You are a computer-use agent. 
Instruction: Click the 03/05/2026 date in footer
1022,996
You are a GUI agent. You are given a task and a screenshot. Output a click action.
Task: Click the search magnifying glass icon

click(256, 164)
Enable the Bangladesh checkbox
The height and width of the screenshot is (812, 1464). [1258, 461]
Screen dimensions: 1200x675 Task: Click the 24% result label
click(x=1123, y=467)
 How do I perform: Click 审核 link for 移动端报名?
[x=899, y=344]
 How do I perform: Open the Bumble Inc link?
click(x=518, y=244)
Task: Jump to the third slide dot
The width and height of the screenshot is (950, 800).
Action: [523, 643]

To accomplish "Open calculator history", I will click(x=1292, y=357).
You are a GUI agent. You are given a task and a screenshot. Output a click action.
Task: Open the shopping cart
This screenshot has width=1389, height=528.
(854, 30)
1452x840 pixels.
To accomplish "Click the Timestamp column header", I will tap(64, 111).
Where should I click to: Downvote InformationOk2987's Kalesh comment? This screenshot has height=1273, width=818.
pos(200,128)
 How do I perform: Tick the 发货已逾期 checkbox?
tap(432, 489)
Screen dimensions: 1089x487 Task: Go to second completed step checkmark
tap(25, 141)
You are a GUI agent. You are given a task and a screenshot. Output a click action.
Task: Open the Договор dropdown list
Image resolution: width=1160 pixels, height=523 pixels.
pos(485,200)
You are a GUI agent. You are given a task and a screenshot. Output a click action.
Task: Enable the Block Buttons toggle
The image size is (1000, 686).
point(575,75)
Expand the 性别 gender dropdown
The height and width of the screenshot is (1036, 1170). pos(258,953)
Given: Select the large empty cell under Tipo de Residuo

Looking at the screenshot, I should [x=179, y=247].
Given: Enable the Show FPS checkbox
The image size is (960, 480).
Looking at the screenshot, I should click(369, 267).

▸ **What you are asked to do**: Every line where "will" appears must be returned from the listing above.

▸ **Exercise result**:
To accomplish "Open calculator history", I will click(x=1292, y=357).
To accomplish "Click the Timestamp column header", I will tap(64, 111).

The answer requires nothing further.